Thomson Reuters Celebrates 150 Years: John Elstad on Small Innovations Making Big Impacts
Thomson Reuters is commemorating 150 years of customer partnership and innovation to honor the 1872 founding of John B. West Publisher and Book Seller. West’s innovative spirit lives on in Westlaw – a product that still carries his name – and in the AI-driven products and legal research technology tools used by legal professionals worldwide.
Our Legal Current series features voices across Thomson Reuters sharing how West’s legacy of customer partnership and innovation endures today. We hear today from John Elstad, head of Content Transformation, who has worked at Thomson Reuters for 33 years.
“Letting go of sacred cows”
Elstad recalled a defining moment early in his Thomson Reuters tenure.
“When I started, one of my first jobs was measuring our competitive current-ness – how quickly we got content loaded to Westlaw,” Elstad recalled. “Dwight Opperman [president of West Publishing, the predecessor to Thomson Reuters] had a goal of loading U.S. Supreme Court decisions to Westlaw in 15 minutes.”
“At the time, we had just cut from a day or two down to two hours,” Elstad added. “Everybody thought that was amazing and fully automated.”
He noted that their process included conducting a test, after the content was loaded, to validate that everything had worked. This validation test took 15 minutes to complete.
“When Dwight set a 15-minute target for uploading decisions, we said, ‘that’s not the physics of how this works,’” Elstad said. “But within 12 to 18 months, we accomplished it. Today, we often load U.S. Supreme Court cases to Westlaw 60 to 90 seconds after they’re handed down from the court.”

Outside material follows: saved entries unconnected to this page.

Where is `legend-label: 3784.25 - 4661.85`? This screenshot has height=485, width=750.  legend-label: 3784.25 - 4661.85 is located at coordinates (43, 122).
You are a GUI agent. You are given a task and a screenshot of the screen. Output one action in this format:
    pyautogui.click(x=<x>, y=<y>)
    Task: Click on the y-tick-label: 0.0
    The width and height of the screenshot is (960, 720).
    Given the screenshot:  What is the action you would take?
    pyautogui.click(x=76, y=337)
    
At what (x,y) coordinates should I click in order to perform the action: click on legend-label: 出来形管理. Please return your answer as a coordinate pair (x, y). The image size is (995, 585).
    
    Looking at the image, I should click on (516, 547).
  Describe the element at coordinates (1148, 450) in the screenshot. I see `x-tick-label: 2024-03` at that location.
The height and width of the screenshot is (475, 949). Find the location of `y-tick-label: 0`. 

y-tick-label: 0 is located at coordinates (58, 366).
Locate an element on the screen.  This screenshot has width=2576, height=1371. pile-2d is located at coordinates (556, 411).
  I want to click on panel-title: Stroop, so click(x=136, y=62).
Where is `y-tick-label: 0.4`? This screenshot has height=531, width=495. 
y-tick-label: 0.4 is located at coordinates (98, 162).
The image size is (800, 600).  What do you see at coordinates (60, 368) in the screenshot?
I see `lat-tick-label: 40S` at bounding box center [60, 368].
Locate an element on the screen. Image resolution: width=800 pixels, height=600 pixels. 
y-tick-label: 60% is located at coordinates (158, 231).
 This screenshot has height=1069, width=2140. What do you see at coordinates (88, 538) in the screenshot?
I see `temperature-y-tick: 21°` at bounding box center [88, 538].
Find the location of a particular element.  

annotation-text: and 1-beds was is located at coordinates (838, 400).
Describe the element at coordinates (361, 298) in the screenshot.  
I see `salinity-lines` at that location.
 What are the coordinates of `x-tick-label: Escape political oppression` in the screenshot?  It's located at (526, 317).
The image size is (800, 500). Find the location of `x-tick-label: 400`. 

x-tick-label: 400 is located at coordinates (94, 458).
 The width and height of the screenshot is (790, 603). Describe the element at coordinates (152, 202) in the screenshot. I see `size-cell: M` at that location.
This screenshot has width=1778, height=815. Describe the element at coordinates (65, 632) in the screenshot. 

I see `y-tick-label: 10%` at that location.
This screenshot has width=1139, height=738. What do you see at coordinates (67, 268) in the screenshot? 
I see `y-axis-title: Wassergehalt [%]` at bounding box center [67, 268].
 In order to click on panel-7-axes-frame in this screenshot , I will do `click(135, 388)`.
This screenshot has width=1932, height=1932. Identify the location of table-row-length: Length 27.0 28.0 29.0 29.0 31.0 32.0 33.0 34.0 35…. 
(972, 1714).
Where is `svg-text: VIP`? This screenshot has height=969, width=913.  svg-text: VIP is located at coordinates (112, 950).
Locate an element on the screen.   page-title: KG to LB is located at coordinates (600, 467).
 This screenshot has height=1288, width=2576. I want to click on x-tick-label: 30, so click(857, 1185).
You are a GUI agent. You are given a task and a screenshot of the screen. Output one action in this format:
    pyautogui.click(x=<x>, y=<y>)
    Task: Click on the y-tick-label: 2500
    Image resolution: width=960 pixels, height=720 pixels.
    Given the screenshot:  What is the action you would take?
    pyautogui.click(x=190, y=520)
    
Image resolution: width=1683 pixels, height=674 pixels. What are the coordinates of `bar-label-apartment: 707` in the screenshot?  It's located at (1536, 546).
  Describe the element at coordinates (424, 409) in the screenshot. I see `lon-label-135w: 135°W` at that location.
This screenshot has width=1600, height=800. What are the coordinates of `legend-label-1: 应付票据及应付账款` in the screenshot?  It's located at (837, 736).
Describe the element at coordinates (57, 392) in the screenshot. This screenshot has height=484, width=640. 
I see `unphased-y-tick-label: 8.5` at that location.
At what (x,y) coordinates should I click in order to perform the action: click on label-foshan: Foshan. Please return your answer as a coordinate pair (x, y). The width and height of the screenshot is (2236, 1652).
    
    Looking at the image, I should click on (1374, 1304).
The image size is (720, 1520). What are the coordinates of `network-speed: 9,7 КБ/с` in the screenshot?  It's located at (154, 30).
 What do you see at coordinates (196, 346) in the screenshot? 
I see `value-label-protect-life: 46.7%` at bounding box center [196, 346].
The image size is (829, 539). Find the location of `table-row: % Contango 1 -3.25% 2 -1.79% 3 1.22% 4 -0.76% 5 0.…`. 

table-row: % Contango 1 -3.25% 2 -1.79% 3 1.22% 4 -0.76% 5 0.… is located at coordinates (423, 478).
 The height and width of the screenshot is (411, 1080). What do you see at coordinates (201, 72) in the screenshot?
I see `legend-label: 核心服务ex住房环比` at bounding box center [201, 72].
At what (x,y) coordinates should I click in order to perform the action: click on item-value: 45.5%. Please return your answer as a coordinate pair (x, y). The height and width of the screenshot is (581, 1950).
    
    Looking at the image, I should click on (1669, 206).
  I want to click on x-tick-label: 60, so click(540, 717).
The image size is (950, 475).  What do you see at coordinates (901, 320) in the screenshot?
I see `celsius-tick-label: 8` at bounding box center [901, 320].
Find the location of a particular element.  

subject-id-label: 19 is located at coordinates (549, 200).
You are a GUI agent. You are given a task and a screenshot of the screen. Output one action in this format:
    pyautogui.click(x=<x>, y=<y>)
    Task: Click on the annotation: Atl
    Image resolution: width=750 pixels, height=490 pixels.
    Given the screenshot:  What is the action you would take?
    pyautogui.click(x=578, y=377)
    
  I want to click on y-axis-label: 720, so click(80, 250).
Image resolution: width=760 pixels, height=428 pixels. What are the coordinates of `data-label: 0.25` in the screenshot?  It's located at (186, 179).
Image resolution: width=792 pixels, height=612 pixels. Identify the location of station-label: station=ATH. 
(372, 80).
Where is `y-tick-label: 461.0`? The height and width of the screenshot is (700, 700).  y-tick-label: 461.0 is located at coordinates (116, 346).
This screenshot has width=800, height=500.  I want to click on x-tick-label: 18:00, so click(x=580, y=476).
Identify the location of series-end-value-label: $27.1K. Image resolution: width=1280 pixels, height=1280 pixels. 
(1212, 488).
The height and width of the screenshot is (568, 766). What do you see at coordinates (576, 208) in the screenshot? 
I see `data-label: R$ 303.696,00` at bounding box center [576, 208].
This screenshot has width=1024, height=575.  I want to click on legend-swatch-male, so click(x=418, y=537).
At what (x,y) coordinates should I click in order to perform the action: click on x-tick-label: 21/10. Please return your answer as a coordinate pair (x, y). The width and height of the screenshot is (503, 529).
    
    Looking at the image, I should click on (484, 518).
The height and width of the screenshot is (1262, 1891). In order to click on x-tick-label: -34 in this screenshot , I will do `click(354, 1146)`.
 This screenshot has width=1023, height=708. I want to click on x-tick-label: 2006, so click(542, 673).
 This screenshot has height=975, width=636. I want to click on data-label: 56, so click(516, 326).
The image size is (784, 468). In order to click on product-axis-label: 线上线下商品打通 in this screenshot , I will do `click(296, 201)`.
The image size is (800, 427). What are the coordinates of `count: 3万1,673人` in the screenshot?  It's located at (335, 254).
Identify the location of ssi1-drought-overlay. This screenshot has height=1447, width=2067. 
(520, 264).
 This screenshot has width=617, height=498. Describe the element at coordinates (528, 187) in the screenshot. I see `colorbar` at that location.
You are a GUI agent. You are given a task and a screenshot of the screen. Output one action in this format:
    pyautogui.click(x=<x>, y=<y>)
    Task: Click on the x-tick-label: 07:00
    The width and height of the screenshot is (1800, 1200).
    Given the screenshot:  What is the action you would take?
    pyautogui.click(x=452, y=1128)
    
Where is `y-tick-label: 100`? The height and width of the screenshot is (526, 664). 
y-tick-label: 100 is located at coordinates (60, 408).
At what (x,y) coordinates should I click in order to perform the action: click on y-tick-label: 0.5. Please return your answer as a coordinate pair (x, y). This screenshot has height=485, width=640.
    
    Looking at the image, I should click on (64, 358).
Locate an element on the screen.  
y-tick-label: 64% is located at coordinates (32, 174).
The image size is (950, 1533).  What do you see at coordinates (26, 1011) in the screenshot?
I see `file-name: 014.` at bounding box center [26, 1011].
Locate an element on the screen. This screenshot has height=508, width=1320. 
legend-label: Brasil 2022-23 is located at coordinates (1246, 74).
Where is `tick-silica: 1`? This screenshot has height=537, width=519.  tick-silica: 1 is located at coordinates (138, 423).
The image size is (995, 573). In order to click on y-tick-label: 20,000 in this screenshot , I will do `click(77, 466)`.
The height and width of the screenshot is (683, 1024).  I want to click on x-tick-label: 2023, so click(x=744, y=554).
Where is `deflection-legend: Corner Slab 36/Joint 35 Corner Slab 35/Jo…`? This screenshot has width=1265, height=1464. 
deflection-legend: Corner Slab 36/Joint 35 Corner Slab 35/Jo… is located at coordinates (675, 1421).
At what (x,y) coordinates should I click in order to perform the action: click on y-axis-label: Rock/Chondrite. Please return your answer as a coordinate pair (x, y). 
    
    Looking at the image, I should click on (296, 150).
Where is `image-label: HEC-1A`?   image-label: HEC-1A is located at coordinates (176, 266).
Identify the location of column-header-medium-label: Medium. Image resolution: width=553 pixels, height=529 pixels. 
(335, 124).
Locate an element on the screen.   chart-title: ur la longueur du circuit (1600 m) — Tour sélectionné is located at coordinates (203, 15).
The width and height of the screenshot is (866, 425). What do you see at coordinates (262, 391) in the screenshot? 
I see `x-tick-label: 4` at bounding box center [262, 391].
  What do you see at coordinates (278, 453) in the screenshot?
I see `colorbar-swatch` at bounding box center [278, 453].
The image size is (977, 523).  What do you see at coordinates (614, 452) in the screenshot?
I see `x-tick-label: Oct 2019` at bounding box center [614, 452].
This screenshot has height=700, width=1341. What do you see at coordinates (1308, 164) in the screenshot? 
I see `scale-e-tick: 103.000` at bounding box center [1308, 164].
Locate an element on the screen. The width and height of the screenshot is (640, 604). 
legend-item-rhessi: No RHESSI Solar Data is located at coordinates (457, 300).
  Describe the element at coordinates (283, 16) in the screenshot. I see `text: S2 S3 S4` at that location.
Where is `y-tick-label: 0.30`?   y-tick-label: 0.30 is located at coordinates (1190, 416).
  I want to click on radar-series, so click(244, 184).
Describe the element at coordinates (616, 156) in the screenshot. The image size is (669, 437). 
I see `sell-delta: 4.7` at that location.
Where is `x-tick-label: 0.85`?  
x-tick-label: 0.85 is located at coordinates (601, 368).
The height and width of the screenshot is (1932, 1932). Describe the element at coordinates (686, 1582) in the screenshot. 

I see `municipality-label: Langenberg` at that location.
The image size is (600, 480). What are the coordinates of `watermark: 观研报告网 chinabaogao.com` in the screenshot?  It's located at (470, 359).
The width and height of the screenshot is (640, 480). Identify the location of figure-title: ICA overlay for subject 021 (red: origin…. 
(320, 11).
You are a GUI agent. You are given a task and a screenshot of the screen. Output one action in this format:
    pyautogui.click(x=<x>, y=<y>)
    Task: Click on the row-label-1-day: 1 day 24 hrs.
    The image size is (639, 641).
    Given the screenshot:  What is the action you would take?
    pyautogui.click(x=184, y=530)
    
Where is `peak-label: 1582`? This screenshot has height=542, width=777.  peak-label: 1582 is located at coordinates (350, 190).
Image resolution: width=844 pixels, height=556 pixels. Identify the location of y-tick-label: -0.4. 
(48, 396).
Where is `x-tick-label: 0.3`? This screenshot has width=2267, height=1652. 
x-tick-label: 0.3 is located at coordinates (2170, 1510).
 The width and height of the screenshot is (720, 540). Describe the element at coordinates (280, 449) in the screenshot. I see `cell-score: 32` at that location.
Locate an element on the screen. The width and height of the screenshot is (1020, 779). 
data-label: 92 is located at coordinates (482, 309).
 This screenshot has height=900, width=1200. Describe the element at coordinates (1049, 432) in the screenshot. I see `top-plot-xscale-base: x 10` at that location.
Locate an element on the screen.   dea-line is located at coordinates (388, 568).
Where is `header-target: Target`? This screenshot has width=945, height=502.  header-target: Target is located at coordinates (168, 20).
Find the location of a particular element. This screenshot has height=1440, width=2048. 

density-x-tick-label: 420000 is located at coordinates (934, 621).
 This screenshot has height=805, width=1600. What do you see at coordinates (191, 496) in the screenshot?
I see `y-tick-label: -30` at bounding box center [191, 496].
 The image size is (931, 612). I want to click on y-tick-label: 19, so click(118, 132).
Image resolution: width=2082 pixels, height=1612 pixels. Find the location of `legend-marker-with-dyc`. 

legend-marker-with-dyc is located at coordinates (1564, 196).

“One thing I learned from that experience is that setting hard goals is worthwhile to stretch people,” Elstad added. “If you set a high standard, it teaches you to unlearn some of your basic assumptions. Our assumption was that we always had to do the validation test before we released to customers. Instead, we fixed a lot of the problems that showed up in that test and realized we could make quick fixes afterward if something went wrong. And it was such a small percentage of time. So, letting go of sacred cows is where big movements forward come from.”
“Small innovations add up to big impacts”
Another takeaway for Elstad of his time with Thomson Reuters is that the small things are just as important as the big things.
“We’ve done some big things, like KeyCite, WestlawNext, Westlaw Edge, and Westlaw Precision,” he said. “But we’ve done a lot of small things too by listening to customers and where they’re seeing pain, or where they want something more done. And those small, day-to-day changes we’ve made around improving speed and quality matter for customers. Small innovations add up to big impacts.”
These small changes are especially notable when considering the scope of content Thomson Reuters manages. Writing earlier this year about caselaw taxonomy and the evolution of the legal system, Elstad noted that Thomson Reuters attorney editors annually “manage changes to more than 100,000 U.S. statute sections, manage a collection of more than 20 million index references, create over 490,000 headnotes, and assign over 550,000 Key Numbers.”
Elstad noted that the level of scale Thomson Reuters delivers today is a testament to John B. West’s vision in the 1870s. When John B. West Publisher and Book Seller – the predecessor to West Publishing, now Thomson Reuters – was founded in 1872, the U.S. legal system was a collage of laws and caselaw.
“No one could catch up”
“John B. West was part of a new generation that actually viewed America as something more than a collection of states or colonies,” Elstad explained. “At the time, the thought of regionally collecting materials like appellate caselaw and commentary was kind of laughed at by the East Coast publishers. They thought it was a bit of a folly. But he had no choice because in states like Minnesota, it was hard to get.”
For context, Minnesota was a 14-year-old state in 1872.
“Lawyers didn’t have a lot of depth of caselaw,” Elstad added. “They had to get caselaw from other regions to have enough material. But 10 years after John B. West started, he had the whole country covered. And 10 years more beyond that, no one could catch up. Within 10 years, competitors tried to emulate it, but by then he had the leader’s advantage.”
Elstad added that Thomson Reuters has sustained this leader’s advantage as the company has transformed from primarily a print business to a content company to a content-enabled technology company.
Elstad said “technology, growth, and complexity” best describe the evolution of the legal space during his 33-year tenure. When he started at what was then West Publishing, he intended to stay for a year before going to law school. He eventually earned an M.B.A, rather than a J.D., and took on additional roles such as serving on the board of Books for Africa.
“People always ask me, ‘How could you stay at the same company for 33 years?” Elstad said. “But it’s not the same company. It has changed multiple times.”
Elstad said he has admired the strong processes and commitment to getting it right that are engrained in the Thomson Reuters culture.
“If you want to be a leader in the market, it isn’t the work of just a few heroes,” he noted. “It takes a whole team of people committed to it. That’s what makes us the best in the business: it’s our whole organization committed to our customers.”